AIMS - Cardiovascular disease (CVD) is a major complication of Type 2 diabetes mellitus. The renin-angiotensin system (RAS) and nitric oxide production are both important regulators of vascular function and blood pressure. Genes encoding proteins involved in these pathways are candidates for a contribution to CVD in diabetic patients. We have investigated variants of the angiotensinogen (AGT), angiotensin converting enzyme (ACE), angiotensin type 1 receptor (AT1R) and endothelial nitric oxide synthase (NOS3) genes for association with subclinical measures of CVD in families with Type 2 diabetes mellitus (T2DM).
METHODS - Atherosclerosis was measured by carotid intima-media thickness and calcification of the carotid and coronary arteries in 620 European Americans and 117 African Americans in the Diabetes Heart Study.

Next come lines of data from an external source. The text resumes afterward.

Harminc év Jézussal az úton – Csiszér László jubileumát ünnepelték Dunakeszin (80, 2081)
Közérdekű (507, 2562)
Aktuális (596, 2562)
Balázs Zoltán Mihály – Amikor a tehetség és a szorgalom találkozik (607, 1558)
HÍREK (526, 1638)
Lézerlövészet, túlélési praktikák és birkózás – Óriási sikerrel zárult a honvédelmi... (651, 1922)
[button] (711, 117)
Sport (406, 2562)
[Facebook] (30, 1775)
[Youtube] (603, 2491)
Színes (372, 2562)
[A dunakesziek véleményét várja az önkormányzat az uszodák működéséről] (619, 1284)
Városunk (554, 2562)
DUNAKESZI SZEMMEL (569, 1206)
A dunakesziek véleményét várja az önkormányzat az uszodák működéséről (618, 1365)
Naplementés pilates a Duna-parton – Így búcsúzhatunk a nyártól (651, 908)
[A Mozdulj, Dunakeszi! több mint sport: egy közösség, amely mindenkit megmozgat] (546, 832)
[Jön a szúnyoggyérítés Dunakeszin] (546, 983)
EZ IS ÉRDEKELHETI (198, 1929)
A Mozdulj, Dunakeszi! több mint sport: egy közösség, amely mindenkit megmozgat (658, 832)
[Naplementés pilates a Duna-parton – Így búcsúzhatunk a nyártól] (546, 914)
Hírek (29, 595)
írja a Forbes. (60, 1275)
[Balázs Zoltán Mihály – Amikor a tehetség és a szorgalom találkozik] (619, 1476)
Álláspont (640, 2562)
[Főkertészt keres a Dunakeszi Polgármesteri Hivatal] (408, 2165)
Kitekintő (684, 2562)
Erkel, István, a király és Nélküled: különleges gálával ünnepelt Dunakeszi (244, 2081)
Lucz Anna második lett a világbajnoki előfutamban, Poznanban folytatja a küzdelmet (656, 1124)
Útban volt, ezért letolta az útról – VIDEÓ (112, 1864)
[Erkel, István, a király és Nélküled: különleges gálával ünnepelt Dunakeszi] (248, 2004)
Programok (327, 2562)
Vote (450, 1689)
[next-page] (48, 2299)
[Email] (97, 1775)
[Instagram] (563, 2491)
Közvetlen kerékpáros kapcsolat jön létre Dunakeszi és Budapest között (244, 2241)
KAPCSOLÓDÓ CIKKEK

Because of the role of these systems in blood pressure regulation, blood pressure was also investigated.
RESULTS - Compelling evidence of association was not detected with any of the SNPs with any outcome measures after adjustments for covariates despite sufficient power to detect relatively small differences in traits for specific genotype combinations.
CONCLUSIONS - Genetic variation of the RAS and NOS3 genes do not appear to strongly influence subclinical cardiovascular disease or blood pressure in this diabetic population.